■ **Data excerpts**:

=== Begin Enclosure ===

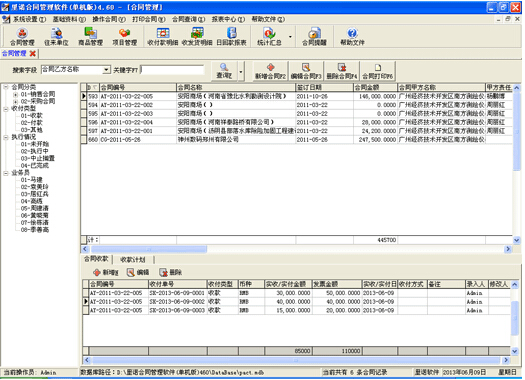Viewport: 525px width, 380px height.
Task: Close the 合同管理 tab with red X
Action: point(32,54)
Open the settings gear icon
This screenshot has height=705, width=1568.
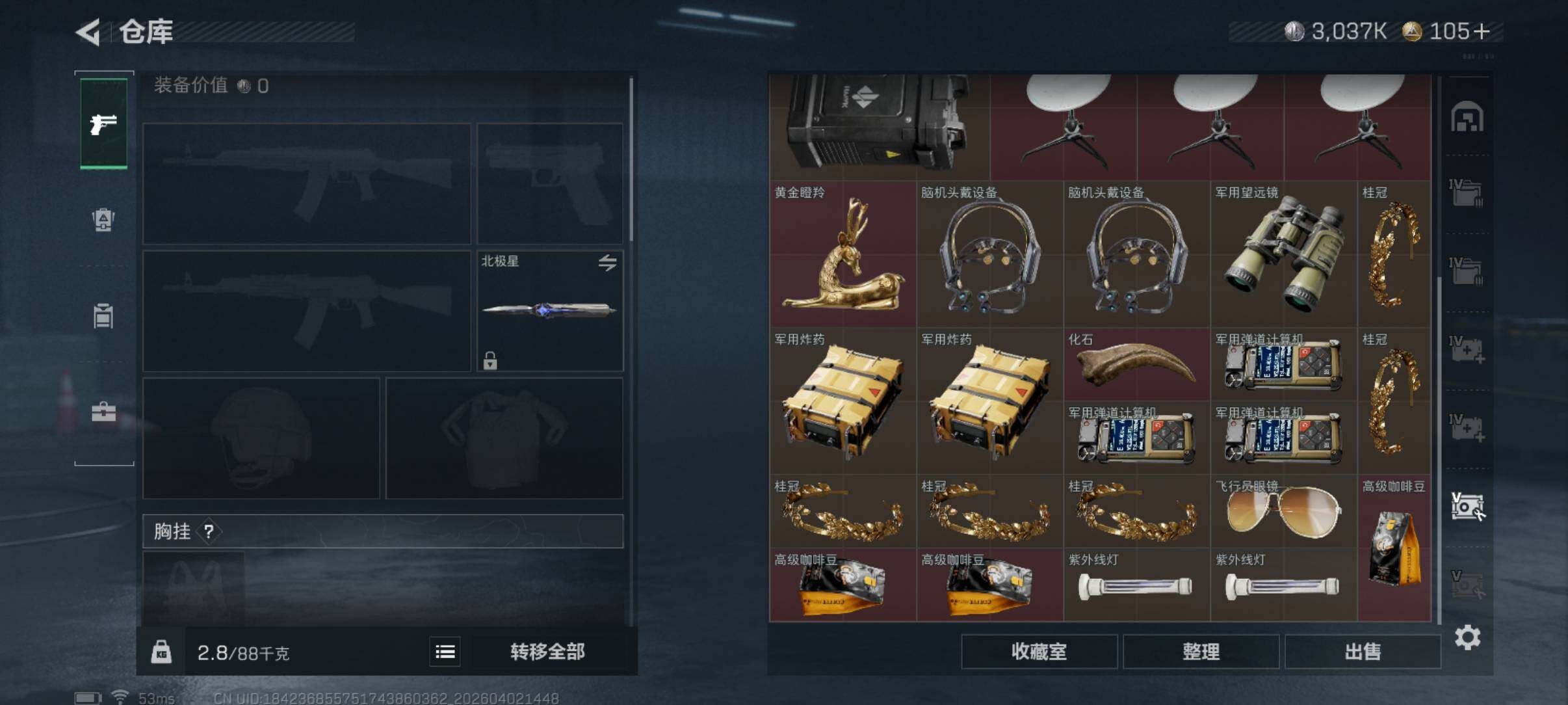pos(1467,637)
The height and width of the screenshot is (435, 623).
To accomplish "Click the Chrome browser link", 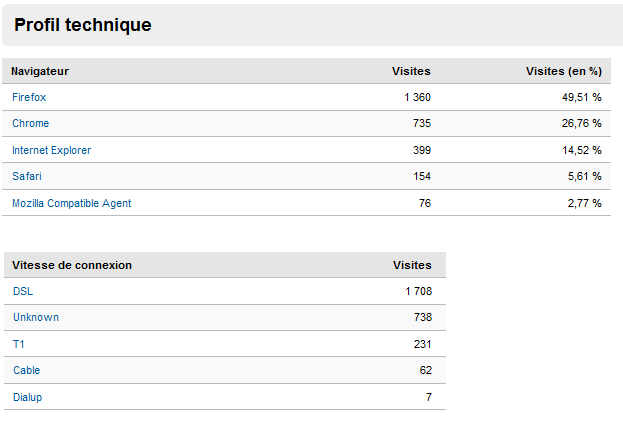I will 30,123.
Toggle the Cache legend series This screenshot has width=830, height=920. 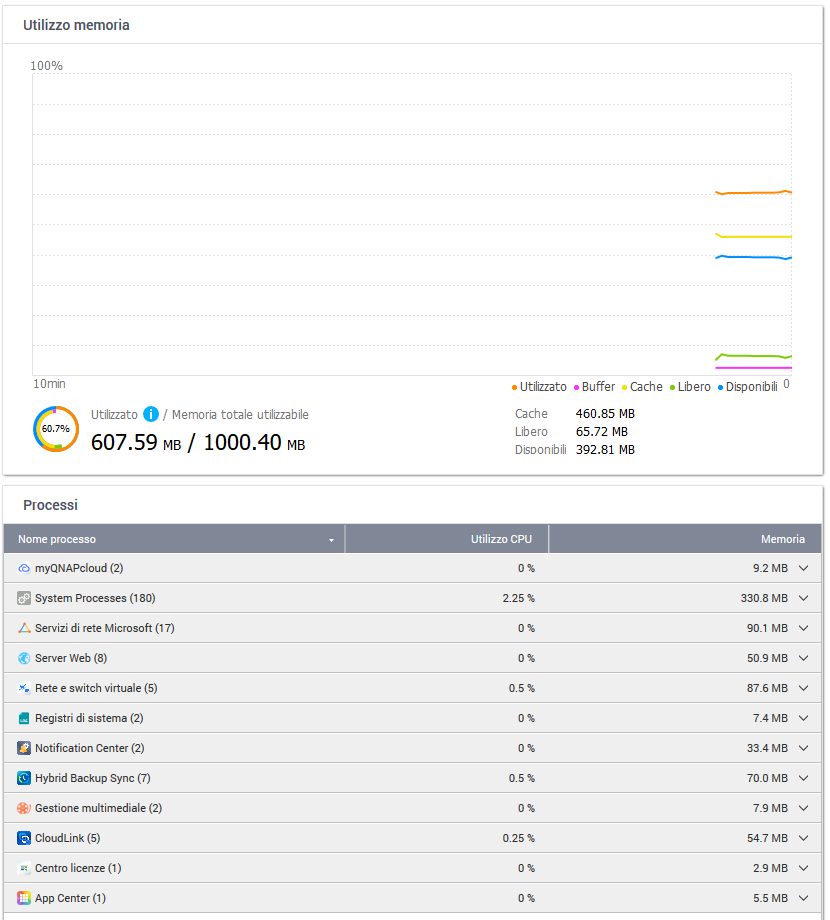click(x=645, y=387)
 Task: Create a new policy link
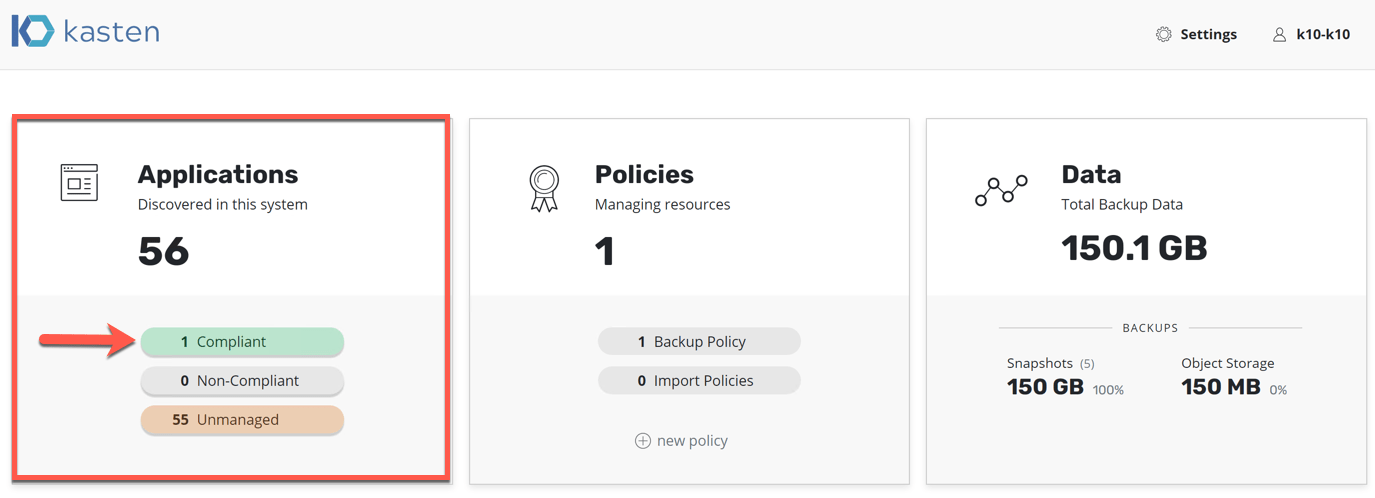pos(692,441)
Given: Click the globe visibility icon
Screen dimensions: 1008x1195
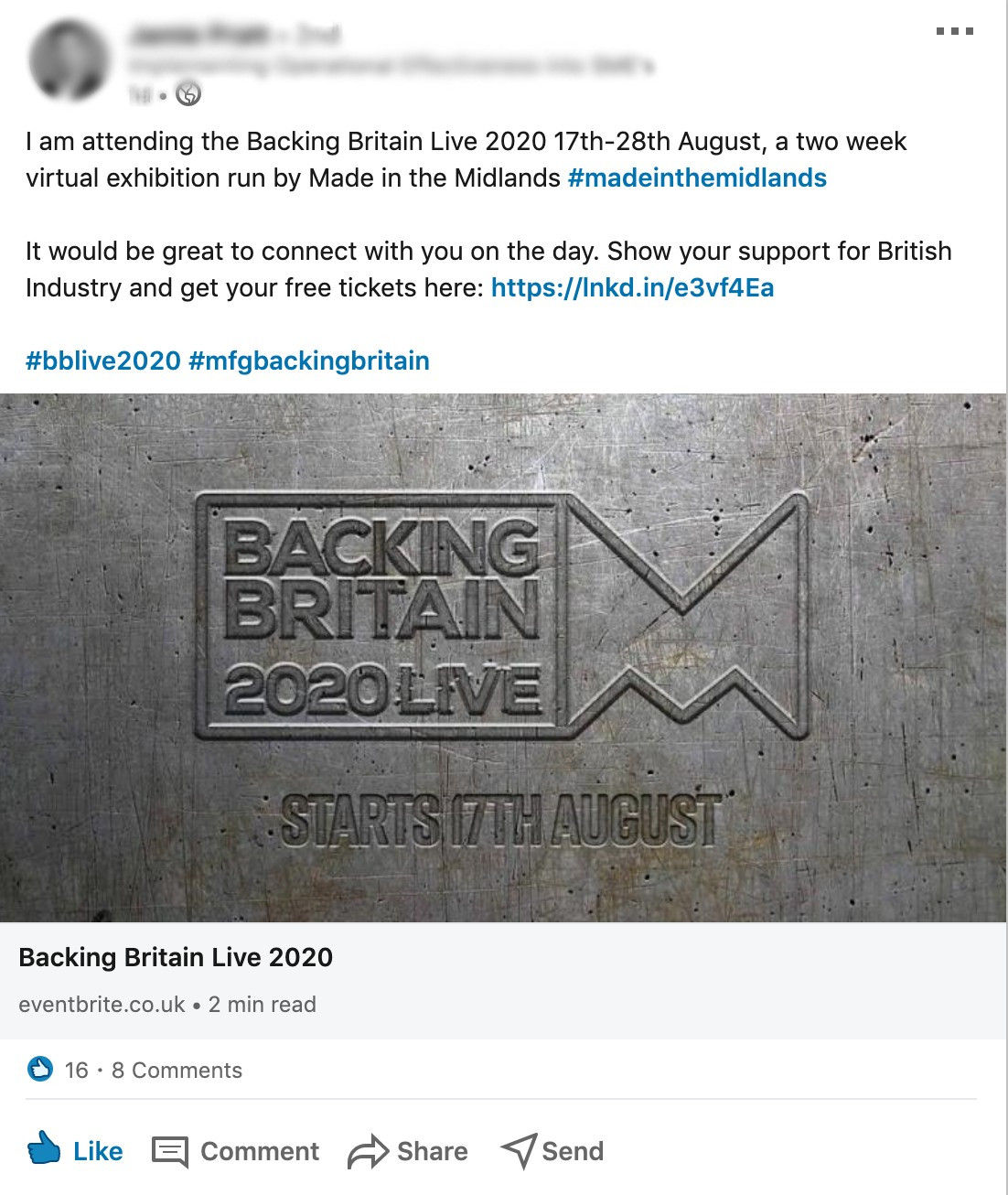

=== End Enclosure ===

■ **Required work**: Count every line of the records that holds "icon". State the number, nothing else.

■ **Task answer**: 2